[START LISTED ENTRIES]

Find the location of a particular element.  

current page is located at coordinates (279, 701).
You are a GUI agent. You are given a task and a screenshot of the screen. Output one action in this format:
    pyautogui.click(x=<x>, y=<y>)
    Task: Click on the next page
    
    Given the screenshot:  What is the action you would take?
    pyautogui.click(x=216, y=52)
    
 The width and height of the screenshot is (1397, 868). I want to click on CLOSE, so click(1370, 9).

[END LISTED ENTRIES]

» PROMPT
Rewrite the listing above as a numbered list, dropping the blank lines.

» SOLUTION FOR THIS EXERCISE
1. Find the location of a particular element.  
2. current page is located at coordinates (279, 701).
3. You are a GUI agent. You are given a task and a screenshot of the screen. Output one action in this format:
4.     pyautogui.click(x=<x>, y=<y>)
5.     Task: Click on the next page
6.     Given the screenshot:  What is the action you would take?
7.     pyautogui.click(x=216, y=52)
8.  The width and height of the screenshot is (1397, 868). I want to click on CLOSE, so click(1370, 9).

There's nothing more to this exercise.